▶ [Problem to solve]: Please copy, exactly and with no pictures, only the lines from the one containing "Maximize the Texture window" through the last line of the records.

▶ [Stored data]:
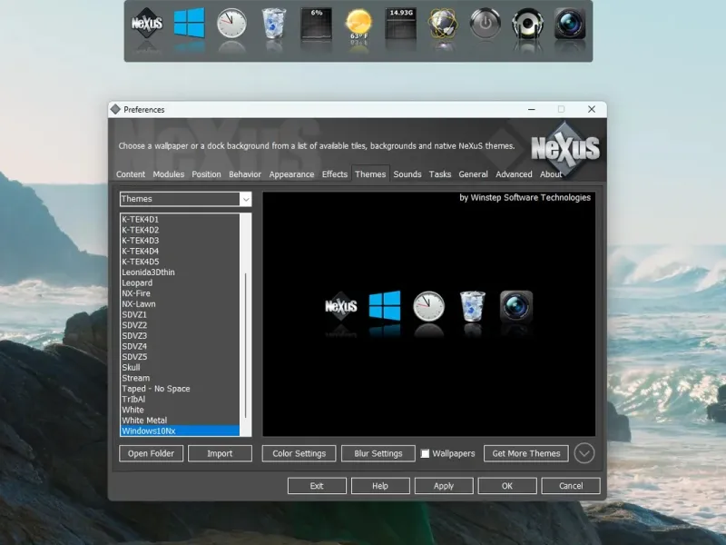Open Color Settings
726x545 pixels.
click(299, 453)
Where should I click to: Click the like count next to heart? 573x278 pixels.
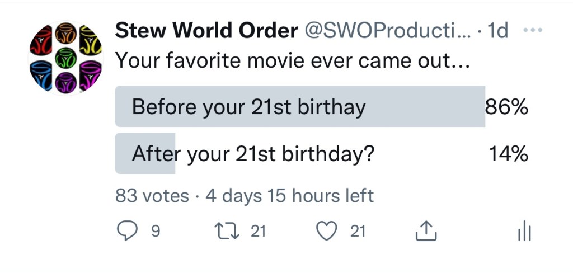(358, 231)
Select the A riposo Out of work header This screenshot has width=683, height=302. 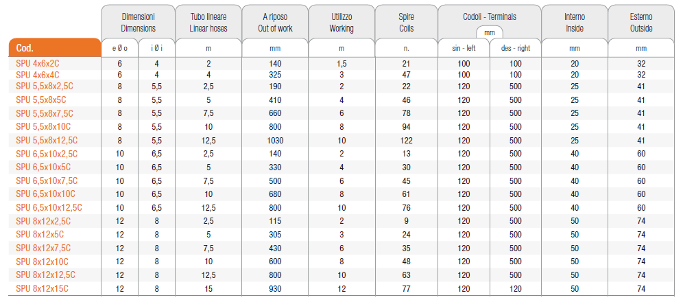(276, 23)
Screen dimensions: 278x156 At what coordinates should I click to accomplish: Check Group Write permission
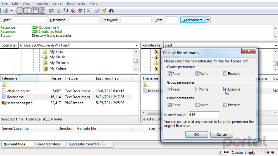[197, 89]
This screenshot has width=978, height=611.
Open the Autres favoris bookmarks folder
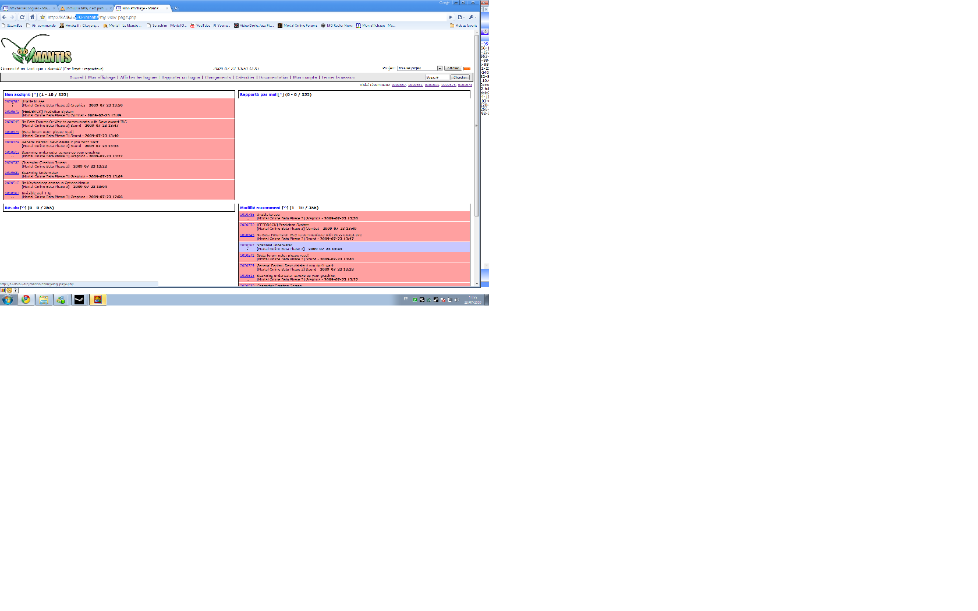click(x=463, y=26)
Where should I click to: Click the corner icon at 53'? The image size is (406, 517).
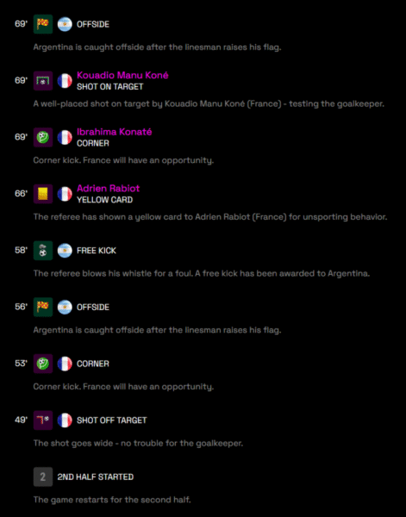pos(43,364)
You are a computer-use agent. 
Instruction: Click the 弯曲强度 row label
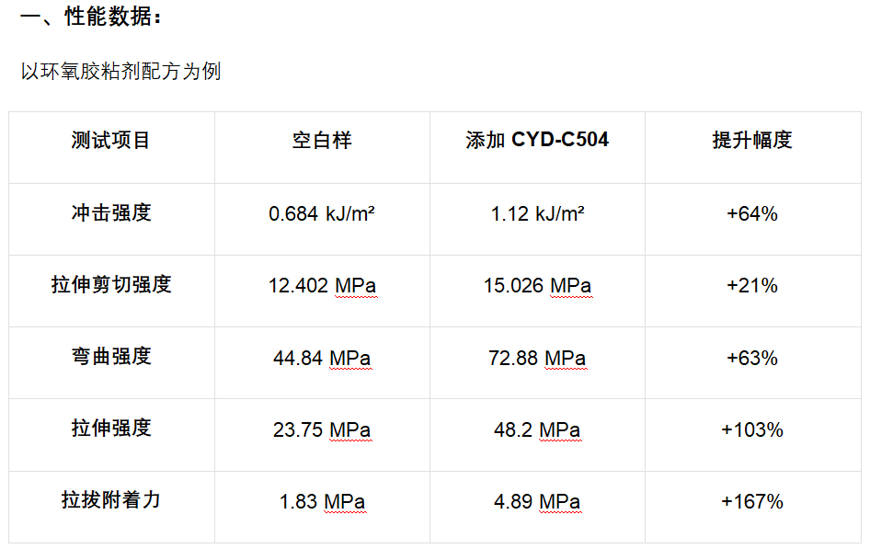110,357

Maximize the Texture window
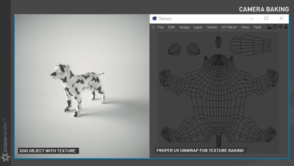coord(266,18)
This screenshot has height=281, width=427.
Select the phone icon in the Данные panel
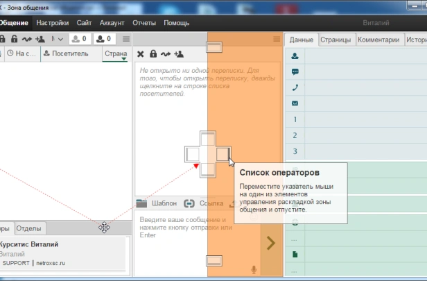coord(295,87)
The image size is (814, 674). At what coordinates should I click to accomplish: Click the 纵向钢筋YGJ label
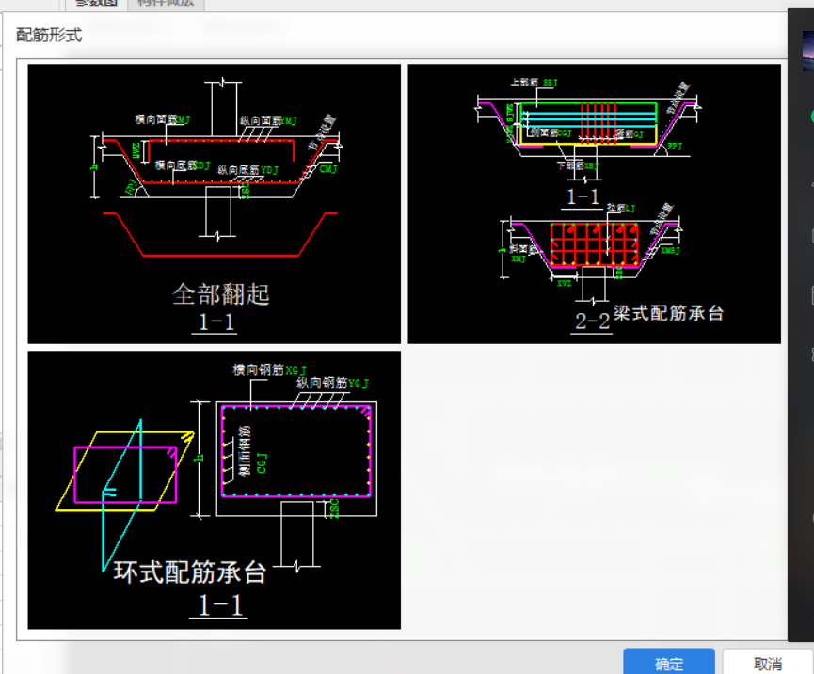[332, 384]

▶ [Solution below]:
Maximize the Texture window
coord(266,18)
This screenshot has height=281, width=427.
Select the phone icon in the Данные panel
coord(295,87)
The image size is (814, 674). At what coordinates should I click to accomplish: Click the 纵向钢筋YGJ label
[332, 384]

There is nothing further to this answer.